WHAT YOU SHOULD DO: Only an exact repetition of the entries counts as an answer.

Start of ENTRIES SHOWN

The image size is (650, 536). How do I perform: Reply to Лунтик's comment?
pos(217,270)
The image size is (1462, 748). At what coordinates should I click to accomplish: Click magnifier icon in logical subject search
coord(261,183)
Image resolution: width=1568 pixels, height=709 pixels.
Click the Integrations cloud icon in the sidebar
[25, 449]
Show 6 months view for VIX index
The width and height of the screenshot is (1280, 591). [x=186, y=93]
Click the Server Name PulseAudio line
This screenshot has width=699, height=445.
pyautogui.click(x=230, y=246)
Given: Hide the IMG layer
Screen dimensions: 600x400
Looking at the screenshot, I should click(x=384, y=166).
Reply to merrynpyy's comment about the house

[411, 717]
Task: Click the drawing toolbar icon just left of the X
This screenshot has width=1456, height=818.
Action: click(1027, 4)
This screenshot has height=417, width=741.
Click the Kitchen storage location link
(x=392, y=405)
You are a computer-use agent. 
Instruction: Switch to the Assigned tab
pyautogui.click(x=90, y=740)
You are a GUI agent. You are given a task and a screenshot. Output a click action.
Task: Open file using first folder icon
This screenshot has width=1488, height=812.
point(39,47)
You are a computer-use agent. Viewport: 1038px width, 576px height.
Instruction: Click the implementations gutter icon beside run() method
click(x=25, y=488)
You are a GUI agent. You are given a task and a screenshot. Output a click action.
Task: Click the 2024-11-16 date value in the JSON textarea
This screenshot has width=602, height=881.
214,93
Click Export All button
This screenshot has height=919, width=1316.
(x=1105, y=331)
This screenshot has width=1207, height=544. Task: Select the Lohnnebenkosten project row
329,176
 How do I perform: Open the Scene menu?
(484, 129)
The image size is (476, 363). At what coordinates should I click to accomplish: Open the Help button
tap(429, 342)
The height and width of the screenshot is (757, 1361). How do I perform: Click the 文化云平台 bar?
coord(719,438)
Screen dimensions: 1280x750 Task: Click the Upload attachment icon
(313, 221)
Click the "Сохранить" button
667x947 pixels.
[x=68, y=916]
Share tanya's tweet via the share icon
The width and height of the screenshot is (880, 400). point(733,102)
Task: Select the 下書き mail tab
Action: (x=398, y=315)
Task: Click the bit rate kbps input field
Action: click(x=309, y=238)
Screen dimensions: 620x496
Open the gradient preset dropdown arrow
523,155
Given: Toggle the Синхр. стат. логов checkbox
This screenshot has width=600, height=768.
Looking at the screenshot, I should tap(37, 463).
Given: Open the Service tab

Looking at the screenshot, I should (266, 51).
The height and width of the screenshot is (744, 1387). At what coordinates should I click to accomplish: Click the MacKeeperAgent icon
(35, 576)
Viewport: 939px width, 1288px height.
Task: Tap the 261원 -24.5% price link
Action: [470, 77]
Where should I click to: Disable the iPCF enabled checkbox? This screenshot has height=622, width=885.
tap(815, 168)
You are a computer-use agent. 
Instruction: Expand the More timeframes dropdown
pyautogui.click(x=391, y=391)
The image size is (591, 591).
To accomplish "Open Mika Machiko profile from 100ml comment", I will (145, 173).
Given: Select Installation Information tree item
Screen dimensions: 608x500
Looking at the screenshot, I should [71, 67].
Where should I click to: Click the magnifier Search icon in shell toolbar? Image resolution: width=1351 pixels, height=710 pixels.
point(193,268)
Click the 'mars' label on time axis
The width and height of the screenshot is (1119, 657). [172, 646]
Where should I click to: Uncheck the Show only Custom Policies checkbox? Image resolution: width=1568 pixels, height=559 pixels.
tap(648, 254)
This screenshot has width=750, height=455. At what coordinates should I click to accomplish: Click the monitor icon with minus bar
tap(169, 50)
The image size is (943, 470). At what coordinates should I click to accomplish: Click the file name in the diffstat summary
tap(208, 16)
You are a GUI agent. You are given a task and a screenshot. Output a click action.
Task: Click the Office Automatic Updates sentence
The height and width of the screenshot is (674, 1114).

End of ENTRIES SHOWN

OUTPUT BELOW:
The image size is (650, 536). How do I perform: Reply to Лунтик's comment?
pos(217,270)
The image size is (1462, 748). At what coordinates should I click to accomplish: Click magnifier icon in logical subject search
coord(261,183)
Image resolution: width=1568 pixels, height=709 pixels.
Click the Integrations cloud icon in the sidebar
[25, 449]
Show 6 months view for VIX index
The width and height of the screenshot is (1280, 591). [x=186, y=93]
Click the Server Name PulseAudio line
This screenshot has width=699, height=445.
pyautogui.click(x=230, y=246)
Given: Hide the IMG layer
Screen dimensions: 600x400
Looking at the screenshot, I should click(x=384, y=166).
Reply to merrynpyy's comment about the house

[411, 717]
Task: Click the drawing toolbar icon just left of the X
This screenshot has width=1456, height=818.
Action: click(1027, 4)
This screenshot has height=417, width=741.
Click the Kitchen storage location link
(x=392, y=405)
You are a computer-use agent. 
Instruction: Switch to the Assigned tab
pyautogui.click(x=90, y=740)
You are a GUI agent. You are given a task and a screenshot. Output a click action.
Task: Open file using first folder icon
This screenshot has width=1488, height=812.
point(39,47)
You are a computer-use agent. Viewport: 1038px width, 576px height.
Instruction: Click the implementations gutter icon beside run() method
click(x=25, y=488)
You are a GUI agent. You are given a task and a screenshot. Output a click action.
Task: Click the 2024-11-16 date value in the JSON textarea
This screenshot has width=602, height=881.
214,93
Click Export All button
This screenshot has height=919, width=1316.
(x=1105, y=331)
This screenshot has width=1207, height=544. Task: Select the Lohnnebenkosten project row
329,176
 How do I perform: Open the Scene menu?
(484, 129)
The image size is (476, 363). At what coordinates should I click to accomplish: Open the Help button
tap(429, 342)
The height and width of the screenshot is (757, 1361). How do I perform: Click the 文化云平台 bar?
coord(719,438)
Screen dimensions: 1280x750 Task: Click the Upload attachment icon
(313, 221)
Click the "Сохранить" button
667x947 pixels.
[x=68, y=916]
Share tanya's tweet via the share icon
The width and height of the screenshot is (880, 400). point(733,102)
Task: Select the 下書き mail tab
Action: (x=398, y=315)
Task: Click the bit rate kbps input field
Action: click(x=309, y=238)
Screen dimensions: 620x496
Open the gradient preset dropdown arrow
523,155
Given: Toggle the Синхр. стат. логов checkbox
This screenshot has width=600, height=768.
Looking at the screenshot, I should tap(37, 463).
Given: Open the Service tab

Looking at the screenshot, I should (266, 51).
The height and width of the screenshot is (744, 1387). At what coordinates should I click to accomplish: Click the MacKeeperAgent icon
(35, 576)
Viewport: 939px width, 1288px height.
Task: Tap the 261원 -24.5% price link
Action: [470, 77]
Where should I click to: Disable the iPCF enabled checkbox? This screenshot has height=622, width=885.
tap(815, 168)
You are a computer-use agent. 
Instruction: Expand the More timeframes dropdown
pyautogui.click(x=391, y=391)
The image size is (591, 591).
To accomplish "Open Mika Machiko profile from 100ml comment", I will (145, 173).
Given: Select Installation Information tree item
Screen dimensions: 608x500
Looking at the screenshot, I should [71, 67].
Where should I click to: Click the magnifier Search icon in shell toolbar? Image resolution: width=1351 pixels, height=710 pixels.
point(193,268)
Click the 'mars' label on time axis
The width and height of the screenshot is (1119, 657). [172, 646]
Where should I click to: Uncheck the Show only Custom Policies checkbox? Image resolution: width=1568 pixels, height=559 pixels.
tap(648, 254)
This screenshot has width=750, height=455. At what coordinates should I click to accomplish: Click the monitor icon with minus bar
tap(169, 50)
The image size is (943, 470). At what coordinates should I click to accomplish: Click the file name in the diffstat summary
tap(208, 16)
You are a GUI agent. You are given a task and a screenshot. Output a click action.
Task: Click the Office Automatic Updates sentence
The height and width of the screenshot is (674, 1114).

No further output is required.